MATERIAL PROVIDED: Begin

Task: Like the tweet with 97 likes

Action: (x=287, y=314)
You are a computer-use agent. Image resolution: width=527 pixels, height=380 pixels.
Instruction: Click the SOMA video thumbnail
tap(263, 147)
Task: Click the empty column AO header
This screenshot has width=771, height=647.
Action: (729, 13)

MATERIAL PROVIDED: End
MATERIAL PROVIDED: Begin

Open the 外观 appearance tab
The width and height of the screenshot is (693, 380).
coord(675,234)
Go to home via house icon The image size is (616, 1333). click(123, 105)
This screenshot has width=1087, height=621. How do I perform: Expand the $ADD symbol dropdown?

MATERIAL PROVIDED: End

* [PROBLEM STATEMENT] Keeping every character as it is, restate the lines above that run from the line with "Go to home via" through the line with "This screenshot has width=1087, height=621.", both included, and nothing else.

* [WRITTEN RESPONSE]
Go to home via house icon The image size is (616, 1333). click(123, 105)
This screenshot has width=1087, height=621. How do I perform: Expand the $ADD symbol dropdown?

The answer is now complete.